LEXINGTON, Ky. — A Florida woman convicted of selling counterfeit medical supplies that made it into the operating room of a Kentucky hospital during brain surgery has been sentenced to six months in federal prison.
Janaina Nascimento, of Hollywood, Florida, received her sentence last week in U.S. District Court in Lexington, Kentucky. She was convicted of a misdemeanor charge of introducing into interstate commerce a “misbranded” medical device, in violation of the Food, Drug, and Cosmetic Act, the office of the U.S. Attorney for the Eastern District of Kentucky said in a statement.
Prosecutors said the 38-year-old woman sold a counterfeit absorbable surgical mesh that was purchased by the University of Kentucky Medical Center. The real mesh product is used to control bleeding and can be left in after surgery to be absorbed into a patient’s body.
According to her plea agreement, Nascimento acknowledged that in January 2019, she purchased 70 boxes of the fake mesh, and then tried to resell the product to a purchaser in the United States despites warnings that it was not authorized for U.S. sale. A label on the box stated that the device was not for re-export to the U.S., authorities said.
Nascimento instead removed individual packages of the product from the boxes with the warning label and sold them to a company that then resold them to the Kentucky medical center, prosecutors said.
Several surgeons, including one who had been operating on a patient’s brain, noticed problems with the product and made complaints, according to court documents obtained by the Lexington Herald-Leader. The surgeon said the product did not feel like the one normally used and did not put it in the patient, the documents stated.
An investigation determined that the product was a counterfeit made of pieces of nonsterile fabric gauze placed into packages and labeled as a real medical device that is actually manufactured by a subsidiary of Johnson & Johnson.
Investigators traced the fake product to a man in India who was packaging the mesh on the floor of his apartment in a “visibly unclean and certainly not a sterile environment,” according to a court declaration from Geoffrey Potter, a New York attorney representing Johnson & Johnson.
Johnson & Johnson said tests showed the counterfeit did not have the proper qualities required and could cause complications, infection and scarring.

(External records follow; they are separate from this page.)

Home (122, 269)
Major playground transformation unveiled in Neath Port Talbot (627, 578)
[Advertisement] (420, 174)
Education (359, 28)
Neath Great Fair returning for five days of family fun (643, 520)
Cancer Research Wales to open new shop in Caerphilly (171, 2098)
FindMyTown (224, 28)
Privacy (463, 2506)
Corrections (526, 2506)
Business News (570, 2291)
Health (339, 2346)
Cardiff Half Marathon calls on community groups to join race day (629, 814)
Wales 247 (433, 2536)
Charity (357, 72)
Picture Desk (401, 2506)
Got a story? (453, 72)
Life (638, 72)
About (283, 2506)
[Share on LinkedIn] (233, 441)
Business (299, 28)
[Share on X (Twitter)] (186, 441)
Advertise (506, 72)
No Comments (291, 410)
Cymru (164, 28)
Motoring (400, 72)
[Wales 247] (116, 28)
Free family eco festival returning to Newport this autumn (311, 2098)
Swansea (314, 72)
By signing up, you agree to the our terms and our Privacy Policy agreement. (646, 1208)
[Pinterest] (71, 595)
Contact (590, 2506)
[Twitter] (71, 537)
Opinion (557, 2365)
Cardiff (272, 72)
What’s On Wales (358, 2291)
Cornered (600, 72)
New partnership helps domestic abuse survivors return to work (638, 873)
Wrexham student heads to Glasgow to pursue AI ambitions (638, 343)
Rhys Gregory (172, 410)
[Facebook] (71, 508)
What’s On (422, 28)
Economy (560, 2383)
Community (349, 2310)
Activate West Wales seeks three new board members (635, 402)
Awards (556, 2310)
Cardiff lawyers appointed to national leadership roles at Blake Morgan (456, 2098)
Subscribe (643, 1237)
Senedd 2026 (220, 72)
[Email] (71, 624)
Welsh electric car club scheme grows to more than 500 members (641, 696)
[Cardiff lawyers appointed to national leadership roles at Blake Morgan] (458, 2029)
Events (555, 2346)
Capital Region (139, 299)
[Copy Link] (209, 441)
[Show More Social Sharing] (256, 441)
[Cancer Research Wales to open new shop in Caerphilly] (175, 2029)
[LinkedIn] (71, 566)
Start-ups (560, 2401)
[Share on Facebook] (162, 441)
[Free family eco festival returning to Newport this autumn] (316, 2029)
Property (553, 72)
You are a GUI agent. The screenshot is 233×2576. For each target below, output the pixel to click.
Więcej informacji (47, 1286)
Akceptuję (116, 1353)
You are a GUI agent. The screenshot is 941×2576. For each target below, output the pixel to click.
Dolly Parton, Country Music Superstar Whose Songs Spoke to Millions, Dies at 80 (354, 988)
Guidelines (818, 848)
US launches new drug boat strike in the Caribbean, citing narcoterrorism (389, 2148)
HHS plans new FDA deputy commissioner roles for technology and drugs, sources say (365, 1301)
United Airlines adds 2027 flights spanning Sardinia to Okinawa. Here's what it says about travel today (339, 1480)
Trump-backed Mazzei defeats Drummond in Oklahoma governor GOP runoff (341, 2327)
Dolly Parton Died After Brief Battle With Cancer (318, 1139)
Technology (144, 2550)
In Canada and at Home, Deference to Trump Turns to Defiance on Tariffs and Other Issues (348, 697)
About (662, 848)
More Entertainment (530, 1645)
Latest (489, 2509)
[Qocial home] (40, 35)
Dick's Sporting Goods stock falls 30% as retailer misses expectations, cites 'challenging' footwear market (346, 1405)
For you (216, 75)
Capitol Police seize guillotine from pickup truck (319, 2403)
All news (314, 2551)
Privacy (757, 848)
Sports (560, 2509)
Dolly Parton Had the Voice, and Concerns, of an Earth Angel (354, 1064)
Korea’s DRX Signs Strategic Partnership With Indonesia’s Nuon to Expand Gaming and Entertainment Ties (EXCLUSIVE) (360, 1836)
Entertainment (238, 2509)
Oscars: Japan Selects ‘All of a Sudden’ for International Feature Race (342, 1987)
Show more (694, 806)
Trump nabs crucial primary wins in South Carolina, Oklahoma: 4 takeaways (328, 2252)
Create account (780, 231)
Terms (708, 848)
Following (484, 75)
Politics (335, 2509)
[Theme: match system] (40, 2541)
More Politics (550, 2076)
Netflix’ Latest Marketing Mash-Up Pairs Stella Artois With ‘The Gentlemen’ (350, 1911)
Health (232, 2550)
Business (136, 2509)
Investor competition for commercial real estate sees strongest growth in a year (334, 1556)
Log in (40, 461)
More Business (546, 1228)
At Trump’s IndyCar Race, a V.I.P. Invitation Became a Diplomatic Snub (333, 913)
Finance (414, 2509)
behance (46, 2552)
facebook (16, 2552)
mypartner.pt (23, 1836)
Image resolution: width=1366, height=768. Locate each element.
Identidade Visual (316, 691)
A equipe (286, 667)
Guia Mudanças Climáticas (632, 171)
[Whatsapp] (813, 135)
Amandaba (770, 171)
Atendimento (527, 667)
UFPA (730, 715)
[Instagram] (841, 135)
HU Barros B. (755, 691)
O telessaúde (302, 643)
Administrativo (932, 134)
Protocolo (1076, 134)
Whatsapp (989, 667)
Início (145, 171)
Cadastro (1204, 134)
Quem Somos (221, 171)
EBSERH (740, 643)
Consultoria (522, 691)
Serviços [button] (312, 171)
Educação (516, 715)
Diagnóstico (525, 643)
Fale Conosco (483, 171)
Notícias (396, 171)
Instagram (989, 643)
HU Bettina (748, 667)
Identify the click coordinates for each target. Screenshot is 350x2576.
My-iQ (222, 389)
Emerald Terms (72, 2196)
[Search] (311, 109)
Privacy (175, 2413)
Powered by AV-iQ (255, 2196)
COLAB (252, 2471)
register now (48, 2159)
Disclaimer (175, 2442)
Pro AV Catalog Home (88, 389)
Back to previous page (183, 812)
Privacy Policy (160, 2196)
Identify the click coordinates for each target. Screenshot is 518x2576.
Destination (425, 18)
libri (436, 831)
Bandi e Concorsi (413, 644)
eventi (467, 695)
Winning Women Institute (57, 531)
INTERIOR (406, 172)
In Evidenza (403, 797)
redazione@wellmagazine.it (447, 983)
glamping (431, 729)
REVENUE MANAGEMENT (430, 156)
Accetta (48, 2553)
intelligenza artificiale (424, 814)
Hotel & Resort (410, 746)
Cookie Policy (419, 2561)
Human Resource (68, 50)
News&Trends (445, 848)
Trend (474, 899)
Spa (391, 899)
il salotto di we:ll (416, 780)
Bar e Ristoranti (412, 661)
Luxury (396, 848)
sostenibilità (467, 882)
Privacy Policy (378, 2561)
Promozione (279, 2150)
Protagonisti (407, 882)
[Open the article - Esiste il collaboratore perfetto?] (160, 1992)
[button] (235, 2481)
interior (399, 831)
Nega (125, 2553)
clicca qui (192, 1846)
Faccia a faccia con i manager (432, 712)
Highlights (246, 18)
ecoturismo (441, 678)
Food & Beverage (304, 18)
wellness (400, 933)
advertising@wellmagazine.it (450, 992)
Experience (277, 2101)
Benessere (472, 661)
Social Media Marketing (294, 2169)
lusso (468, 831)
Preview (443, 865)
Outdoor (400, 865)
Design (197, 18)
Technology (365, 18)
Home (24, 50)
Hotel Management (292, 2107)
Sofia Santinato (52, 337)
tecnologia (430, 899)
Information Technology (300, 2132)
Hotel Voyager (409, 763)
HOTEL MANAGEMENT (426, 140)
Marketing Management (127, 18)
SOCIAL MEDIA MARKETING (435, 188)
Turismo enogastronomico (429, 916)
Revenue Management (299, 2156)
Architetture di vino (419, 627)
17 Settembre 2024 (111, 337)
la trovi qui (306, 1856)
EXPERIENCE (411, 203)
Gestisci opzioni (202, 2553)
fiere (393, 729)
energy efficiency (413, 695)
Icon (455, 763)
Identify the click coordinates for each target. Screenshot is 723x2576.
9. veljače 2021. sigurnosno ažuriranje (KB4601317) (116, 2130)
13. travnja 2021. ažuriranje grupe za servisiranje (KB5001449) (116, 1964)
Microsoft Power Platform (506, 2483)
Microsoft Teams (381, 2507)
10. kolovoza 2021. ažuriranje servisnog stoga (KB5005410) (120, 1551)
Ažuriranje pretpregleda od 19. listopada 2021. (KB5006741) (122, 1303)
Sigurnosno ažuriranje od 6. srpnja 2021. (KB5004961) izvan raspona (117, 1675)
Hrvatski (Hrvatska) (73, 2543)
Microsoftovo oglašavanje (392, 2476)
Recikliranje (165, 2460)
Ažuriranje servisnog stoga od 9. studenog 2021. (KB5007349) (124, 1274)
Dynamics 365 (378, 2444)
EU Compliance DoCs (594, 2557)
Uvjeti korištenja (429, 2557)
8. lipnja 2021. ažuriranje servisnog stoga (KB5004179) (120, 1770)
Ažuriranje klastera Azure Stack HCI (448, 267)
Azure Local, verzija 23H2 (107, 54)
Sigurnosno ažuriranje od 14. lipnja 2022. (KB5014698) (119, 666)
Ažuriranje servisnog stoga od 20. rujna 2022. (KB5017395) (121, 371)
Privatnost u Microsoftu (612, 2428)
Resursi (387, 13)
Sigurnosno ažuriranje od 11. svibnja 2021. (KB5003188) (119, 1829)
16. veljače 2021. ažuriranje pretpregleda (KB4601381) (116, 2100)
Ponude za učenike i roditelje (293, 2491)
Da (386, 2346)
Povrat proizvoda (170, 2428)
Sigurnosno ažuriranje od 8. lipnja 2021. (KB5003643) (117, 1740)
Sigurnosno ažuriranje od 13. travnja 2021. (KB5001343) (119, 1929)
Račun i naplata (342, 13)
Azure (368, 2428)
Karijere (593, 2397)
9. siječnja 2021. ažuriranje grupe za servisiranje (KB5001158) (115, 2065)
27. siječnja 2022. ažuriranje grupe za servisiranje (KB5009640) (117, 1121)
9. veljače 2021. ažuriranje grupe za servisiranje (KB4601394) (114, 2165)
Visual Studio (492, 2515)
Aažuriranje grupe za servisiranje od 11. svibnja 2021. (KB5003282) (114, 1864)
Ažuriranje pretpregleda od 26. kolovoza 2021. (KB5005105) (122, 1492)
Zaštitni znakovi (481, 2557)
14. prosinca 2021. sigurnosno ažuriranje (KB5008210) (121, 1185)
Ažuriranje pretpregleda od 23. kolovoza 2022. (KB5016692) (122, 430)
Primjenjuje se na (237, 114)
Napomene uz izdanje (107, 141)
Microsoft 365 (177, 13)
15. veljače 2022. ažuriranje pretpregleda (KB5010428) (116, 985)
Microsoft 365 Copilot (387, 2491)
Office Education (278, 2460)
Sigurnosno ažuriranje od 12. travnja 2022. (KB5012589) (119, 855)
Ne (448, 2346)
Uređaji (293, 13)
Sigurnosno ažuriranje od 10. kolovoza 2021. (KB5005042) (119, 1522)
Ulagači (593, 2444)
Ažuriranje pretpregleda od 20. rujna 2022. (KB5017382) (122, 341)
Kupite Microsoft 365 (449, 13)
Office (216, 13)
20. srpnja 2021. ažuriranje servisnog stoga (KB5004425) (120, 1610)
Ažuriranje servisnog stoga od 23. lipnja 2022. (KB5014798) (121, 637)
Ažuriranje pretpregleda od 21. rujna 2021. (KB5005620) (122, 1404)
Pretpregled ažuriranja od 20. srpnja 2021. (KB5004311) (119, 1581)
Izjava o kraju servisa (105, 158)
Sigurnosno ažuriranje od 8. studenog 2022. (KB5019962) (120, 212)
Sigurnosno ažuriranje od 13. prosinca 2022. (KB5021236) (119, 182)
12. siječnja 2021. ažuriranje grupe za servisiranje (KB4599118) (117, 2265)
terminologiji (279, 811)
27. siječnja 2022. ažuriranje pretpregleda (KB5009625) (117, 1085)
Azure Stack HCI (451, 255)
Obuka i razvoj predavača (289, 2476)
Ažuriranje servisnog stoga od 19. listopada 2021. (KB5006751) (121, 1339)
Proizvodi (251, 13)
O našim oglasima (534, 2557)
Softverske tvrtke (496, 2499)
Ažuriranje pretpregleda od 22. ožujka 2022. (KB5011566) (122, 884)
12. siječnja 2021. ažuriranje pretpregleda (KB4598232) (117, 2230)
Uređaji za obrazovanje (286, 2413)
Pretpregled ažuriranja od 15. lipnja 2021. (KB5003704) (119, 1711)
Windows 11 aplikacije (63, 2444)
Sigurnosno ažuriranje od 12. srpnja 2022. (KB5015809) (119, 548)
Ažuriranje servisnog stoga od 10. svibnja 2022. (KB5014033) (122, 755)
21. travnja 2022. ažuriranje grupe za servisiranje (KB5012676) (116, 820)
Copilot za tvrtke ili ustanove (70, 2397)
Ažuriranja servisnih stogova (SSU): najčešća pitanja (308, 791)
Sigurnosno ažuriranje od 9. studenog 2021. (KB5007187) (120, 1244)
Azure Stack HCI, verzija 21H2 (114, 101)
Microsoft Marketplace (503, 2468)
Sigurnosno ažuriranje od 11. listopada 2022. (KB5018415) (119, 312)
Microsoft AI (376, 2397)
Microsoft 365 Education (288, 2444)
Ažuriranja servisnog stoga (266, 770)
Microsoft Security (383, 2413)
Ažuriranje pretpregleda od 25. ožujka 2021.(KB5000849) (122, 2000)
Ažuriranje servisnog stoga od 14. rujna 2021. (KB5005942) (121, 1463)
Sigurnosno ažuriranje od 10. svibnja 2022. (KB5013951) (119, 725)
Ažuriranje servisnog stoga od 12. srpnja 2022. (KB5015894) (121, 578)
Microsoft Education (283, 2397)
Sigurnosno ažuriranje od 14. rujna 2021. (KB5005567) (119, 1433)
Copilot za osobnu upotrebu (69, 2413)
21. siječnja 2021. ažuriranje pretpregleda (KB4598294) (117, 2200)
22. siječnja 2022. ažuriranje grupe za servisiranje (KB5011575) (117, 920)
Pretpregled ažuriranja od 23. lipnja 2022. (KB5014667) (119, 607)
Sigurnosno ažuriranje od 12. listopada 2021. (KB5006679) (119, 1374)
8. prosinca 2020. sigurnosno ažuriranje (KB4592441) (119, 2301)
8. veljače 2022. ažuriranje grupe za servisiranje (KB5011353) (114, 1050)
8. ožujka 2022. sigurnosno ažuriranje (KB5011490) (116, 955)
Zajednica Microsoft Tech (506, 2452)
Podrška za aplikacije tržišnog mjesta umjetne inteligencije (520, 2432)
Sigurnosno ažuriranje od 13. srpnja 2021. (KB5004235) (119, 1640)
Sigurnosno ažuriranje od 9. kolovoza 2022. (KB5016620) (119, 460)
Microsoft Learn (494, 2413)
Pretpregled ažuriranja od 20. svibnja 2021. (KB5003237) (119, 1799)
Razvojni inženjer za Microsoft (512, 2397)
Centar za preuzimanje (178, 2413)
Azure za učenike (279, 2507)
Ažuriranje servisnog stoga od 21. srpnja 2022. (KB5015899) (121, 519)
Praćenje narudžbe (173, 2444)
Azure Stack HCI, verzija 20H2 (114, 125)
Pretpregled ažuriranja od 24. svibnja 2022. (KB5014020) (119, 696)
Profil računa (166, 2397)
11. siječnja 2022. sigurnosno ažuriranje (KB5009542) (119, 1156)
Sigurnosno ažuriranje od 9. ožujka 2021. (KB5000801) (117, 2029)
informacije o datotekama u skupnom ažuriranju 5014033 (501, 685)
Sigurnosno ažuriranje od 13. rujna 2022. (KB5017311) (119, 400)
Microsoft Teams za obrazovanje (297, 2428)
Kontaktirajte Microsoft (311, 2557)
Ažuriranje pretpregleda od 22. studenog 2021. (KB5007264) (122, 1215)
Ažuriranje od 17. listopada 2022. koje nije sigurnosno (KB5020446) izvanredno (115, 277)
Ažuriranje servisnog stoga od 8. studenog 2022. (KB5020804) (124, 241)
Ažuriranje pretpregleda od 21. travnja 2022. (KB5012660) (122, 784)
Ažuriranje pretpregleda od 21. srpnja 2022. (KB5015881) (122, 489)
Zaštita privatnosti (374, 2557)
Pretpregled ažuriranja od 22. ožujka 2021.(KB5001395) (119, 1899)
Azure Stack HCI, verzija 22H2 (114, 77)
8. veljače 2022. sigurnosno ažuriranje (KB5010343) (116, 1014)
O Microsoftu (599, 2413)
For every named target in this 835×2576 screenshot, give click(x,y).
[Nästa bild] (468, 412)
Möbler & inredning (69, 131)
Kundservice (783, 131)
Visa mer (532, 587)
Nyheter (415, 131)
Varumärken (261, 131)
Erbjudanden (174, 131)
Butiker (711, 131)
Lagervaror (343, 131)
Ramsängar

Nascimento’s attorneys argued the business owner did not know the product’s origins or that it was counterfeit when she purchased it from a distributor in the United Arab Emirates. They also contended that she registered her business with the U.S. Food and Drug Administration and took precautions to check the product.
But U.S. District Judge Karen K. Caldwell said the sentence was needed to deter others from selling counterfeit medical supplies, the Herald-Leader said.
Nascimento was also ordered to repay $24,012 to the university hospital system.